Лицо у нее похудело – или скулы четче проступили? – и из него ушла детскость с ее подвижностью черт, какой-то их непроясненностью, которые обозначились теперь в полной мере. Так из изящного наброска возникает потом прекрасный портрет. Глаза вытянулись, словно подплыли к вискам, а карие вишни в них еще больше потемнели и стали крупными, с матовым отливом.
Александр Павлович вернулся взором к шрамику и как-то по-садистски им полюбовался: его рук дело! Именно он разбил окно, осколок которого поранил Ольку… Помнится, ее тетка тогда к родителям Александра Павловича не пошла, но запретила Ольке общаться с ним надолго.
Вдруг Александр Павлович догадался: у него физиономия просто светится.
– Ладно, – нахмурился он, – сейчас мяч вынесу, попинаем?..
И как такое могло ему в голову прийти? Оля из-под челки насмешливо взглянула:
– Предлагаешь мне на воротах постоять?
– Извини, не сообразил, ты же теперь у нас барышня…
Вместо того чтобы загладить оплошность, Александр Павлович съязвил. От досады. А разве не обидно, если близкий тебе человек вдруг оказывается чужим? Да еще тогда, когда открываешь, что он тебе нужен больше, чем обычно!

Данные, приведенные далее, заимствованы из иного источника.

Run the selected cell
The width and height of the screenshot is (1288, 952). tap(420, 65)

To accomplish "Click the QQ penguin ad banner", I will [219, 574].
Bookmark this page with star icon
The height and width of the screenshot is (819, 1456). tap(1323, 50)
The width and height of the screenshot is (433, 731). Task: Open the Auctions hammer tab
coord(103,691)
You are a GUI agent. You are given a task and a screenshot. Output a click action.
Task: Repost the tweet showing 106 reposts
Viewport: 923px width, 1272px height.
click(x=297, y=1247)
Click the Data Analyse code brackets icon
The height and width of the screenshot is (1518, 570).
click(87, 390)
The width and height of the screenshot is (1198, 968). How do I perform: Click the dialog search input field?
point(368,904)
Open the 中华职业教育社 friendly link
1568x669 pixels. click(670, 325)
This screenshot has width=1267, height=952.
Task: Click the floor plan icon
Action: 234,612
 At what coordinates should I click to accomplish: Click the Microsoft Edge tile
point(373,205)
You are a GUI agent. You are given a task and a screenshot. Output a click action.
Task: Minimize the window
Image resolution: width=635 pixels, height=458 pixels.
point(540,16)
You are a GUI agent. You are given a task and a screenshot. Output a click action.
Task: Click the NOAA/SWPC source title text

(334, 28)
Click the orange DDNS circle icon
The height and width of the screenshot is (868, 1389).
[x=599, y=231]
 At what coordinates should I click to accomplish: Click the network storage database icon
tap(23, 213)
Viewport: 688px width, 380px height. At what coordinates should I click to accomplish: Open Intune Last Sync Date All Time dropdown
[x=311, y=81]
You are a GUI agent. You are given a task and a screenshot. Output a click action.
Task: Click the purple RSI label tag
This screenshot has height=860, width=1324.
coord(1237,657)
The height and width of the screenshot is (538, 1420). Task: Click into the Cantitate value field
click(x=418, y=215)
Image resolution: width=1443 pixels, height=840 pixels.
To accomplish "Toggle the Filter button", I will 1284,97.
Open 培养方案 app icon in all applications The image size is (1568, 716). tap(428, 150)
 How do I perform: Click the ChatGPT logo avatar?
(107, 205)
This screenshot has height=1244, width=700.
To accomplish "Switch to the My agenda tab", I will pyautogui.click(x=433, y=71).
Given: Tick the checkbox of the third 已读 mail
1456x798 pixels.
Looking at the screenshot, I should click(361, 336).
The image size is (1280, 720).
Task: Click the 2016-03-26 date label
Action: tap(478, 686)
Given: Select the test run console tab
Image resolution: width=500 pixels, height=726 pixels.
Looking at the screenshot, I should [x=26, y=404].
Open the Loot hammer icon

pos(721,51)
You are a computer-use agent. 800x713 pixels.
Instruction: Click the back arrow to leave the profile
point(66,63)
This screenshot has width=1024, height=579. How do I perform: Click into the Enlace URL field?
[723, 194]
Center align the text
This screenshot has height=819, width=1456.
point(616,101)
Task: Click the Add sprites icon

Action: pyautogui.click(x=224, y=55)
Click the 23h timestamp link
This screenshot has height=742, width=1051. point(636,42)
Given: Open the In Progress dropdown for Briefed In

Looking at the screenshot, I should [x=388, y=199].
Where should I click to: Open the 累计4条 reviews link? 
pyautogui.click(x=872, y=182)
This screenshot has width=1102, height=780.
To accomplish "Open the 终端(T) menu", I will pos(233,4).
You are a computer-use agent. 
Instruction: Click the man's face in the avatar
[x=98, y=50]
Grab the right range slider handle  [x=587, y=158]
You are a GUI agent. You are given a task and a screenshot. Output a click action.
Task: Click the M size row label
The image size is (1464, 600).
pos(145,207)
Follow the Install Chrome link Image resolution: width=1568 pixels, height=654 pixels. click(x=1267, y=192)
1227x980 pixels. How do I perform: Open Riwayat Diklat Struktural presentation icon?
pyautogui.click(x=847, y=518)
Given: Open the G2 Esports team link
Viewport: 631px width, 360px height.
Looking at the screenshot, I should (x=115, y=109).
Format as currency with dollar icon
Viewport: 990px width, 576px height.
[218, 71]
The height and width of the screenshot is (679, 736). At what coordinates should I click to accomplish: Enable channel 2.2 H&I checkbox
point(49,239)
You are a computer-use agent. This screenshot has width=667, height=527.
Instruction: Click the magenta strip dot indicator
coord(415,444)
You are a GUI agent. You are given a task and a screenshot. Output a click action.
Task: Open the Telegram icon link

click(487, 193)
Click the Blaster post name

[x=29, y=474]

Оля почувствовала его обиду.
– Ну не дуйся, неси свой мяч. На поле встретимся.
Пока Александр Павлович ходил за мячом, Оля переоделась. Она сменила свой сарафанчик на майку с шортами.
Можно было заметить, что с прошлого лета роста в ней прибавилось немного, но ровно столько, чтобы объединить гармонией эти окаты плеч, взлет грудей, теснившихся в маечке, овалы бедер…
Лучше б она не меняла свой наряд!
Александр Павлович то и дело бил мимо мяча и с замиранием сердца слушал гул земли. В какой-то книжке про разведчиков он вычитал, что земля отзывается по-особенному, если бежит женщина. Теперь он был уверен: ему слышно это! Но вошла в него и другая уверенность: не может быть дружбы с девочкой, ставшей взрослой… И возникал следом тревожный вопрос: а что же тогда?
Игры у них так и не получилось.
Дома Александр Павлович посмотрелся в зеркало. Он увидел несуразного человека – взлохмаченного, с худой шеей и детским обиженным лицом. Конечно же, никакого интереса для Оли он представлять не мог. Известная истина о том, что девочки взрослеют раньше своих сверстников, была ему еще неизвестна, а потому Александр Павлович счел свой случай и самого себя исключительно несчастливыми.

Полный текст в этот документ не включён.